***** MATERIALS PROVIDED *****

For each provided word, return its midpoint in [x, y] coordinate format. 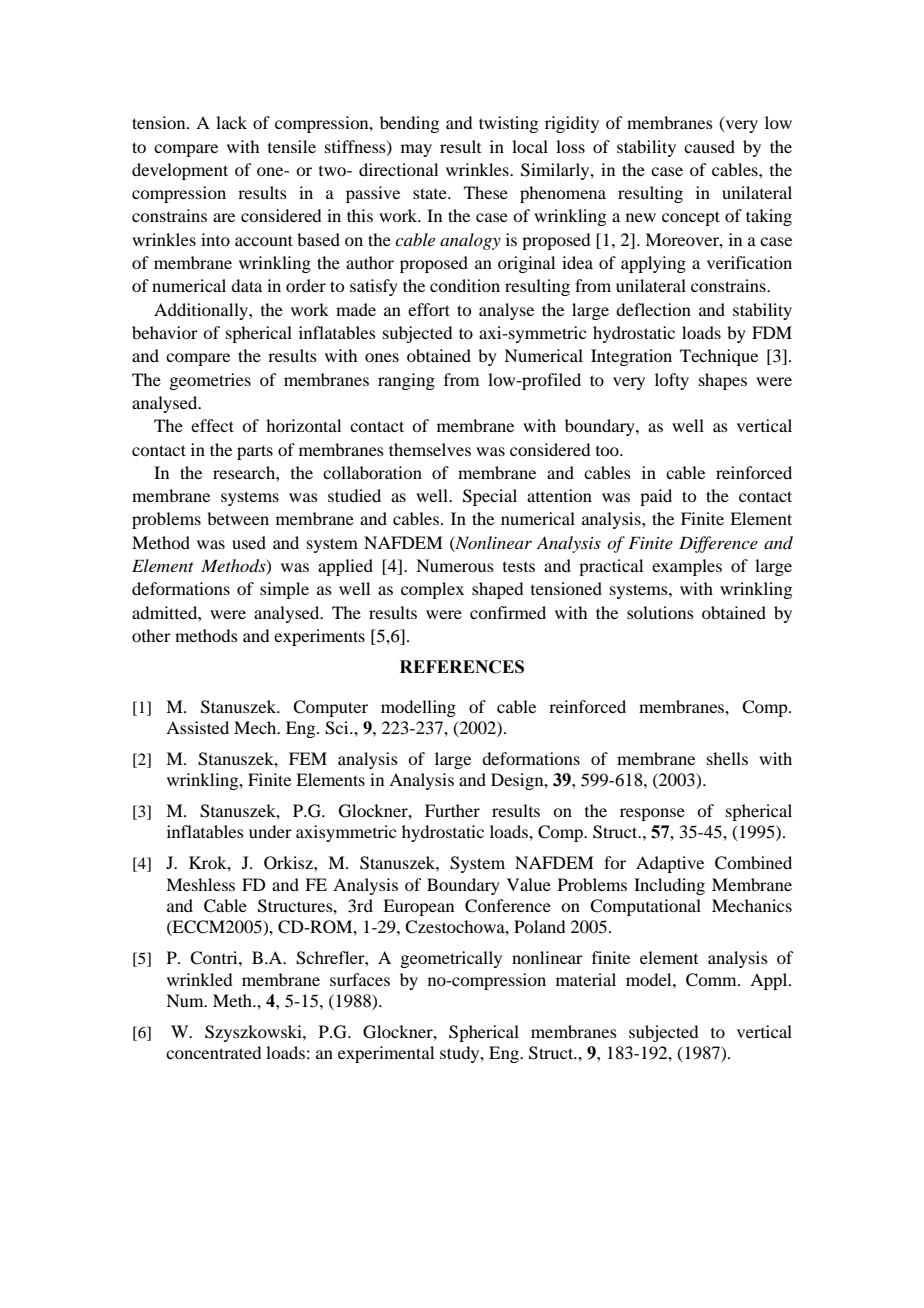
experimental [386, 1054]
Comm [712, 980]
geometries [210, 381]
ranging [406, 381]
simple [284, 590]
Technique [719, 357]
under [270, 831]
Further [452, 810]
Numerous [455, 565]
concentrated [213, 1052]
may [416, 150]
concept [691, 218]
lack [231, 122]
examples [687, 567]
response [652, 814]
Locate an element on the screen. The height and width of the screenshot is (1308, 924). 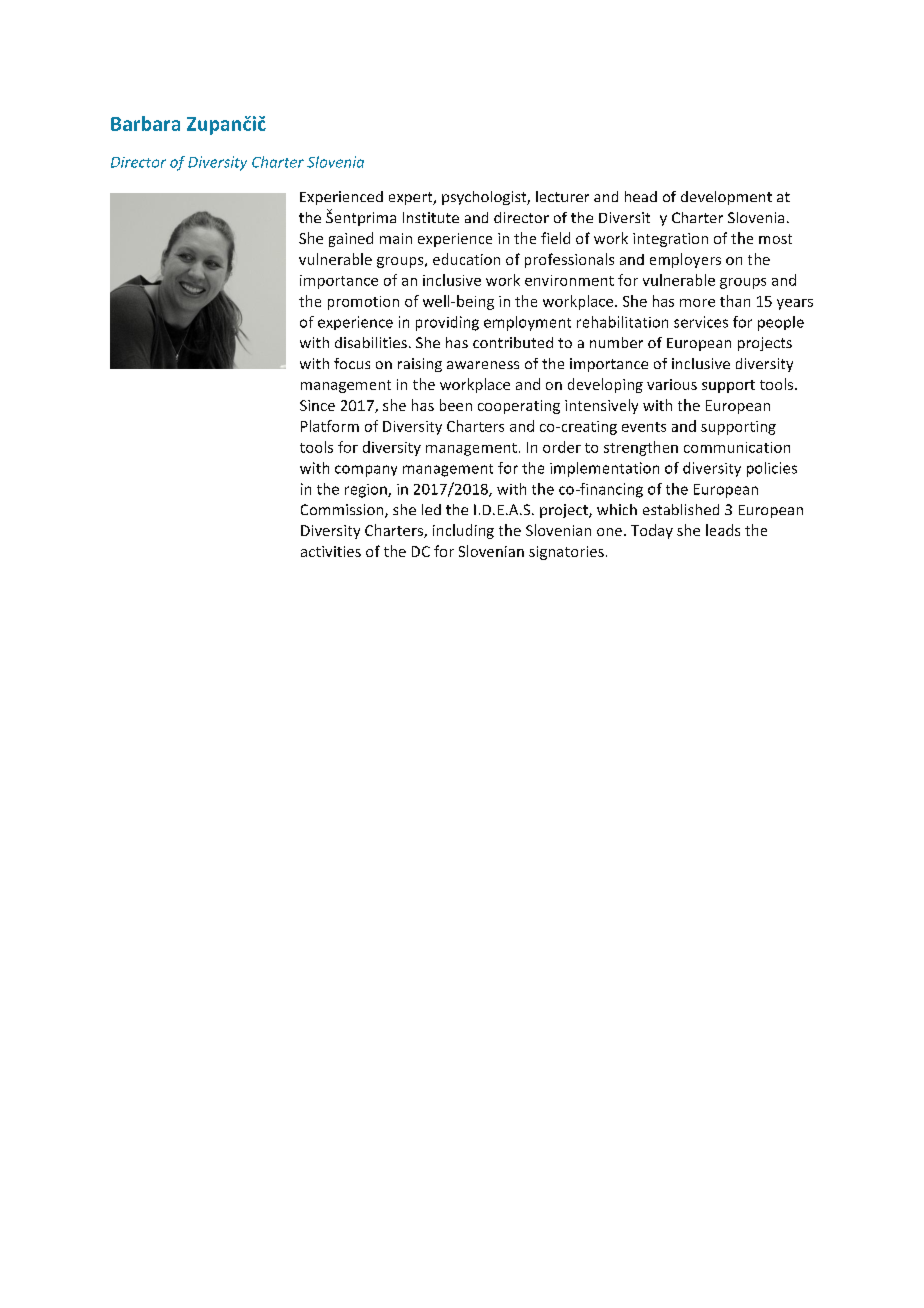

*****
***** MATERIALS PROVIDED *****

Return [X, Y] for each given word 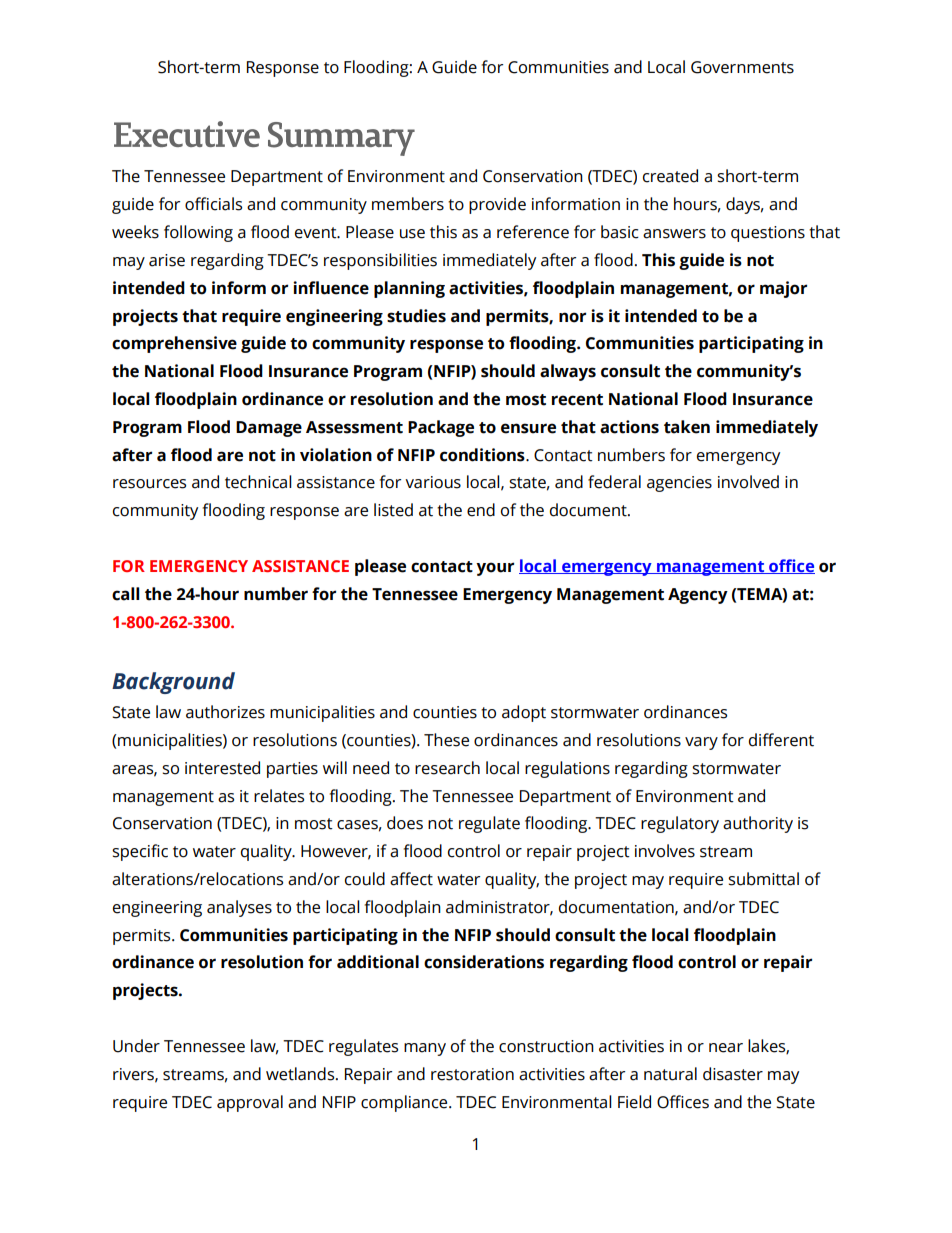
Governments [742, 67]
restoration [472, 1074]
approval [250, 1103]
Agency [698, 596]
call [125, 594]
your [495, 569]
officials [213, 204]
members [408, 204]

*****
***** MATERIALS PROVIDED *****

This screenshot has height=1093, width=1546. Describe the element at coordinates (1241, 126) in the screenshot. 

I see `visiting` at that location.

*****

:: TASK REQUIREMENTS ::
Rewrite the entries from "lack [231, 122]" down to "Locate an element", both included, with "examples" changed to "instances" and nothing else altered. Leave out the pictures.

:: COMPLETE RESPONSE ::
lack [231, 122]
instances [687, 567]
response [652, 814]
Locate an element on the screen. The height and width of the screenshot is (1308, 924). 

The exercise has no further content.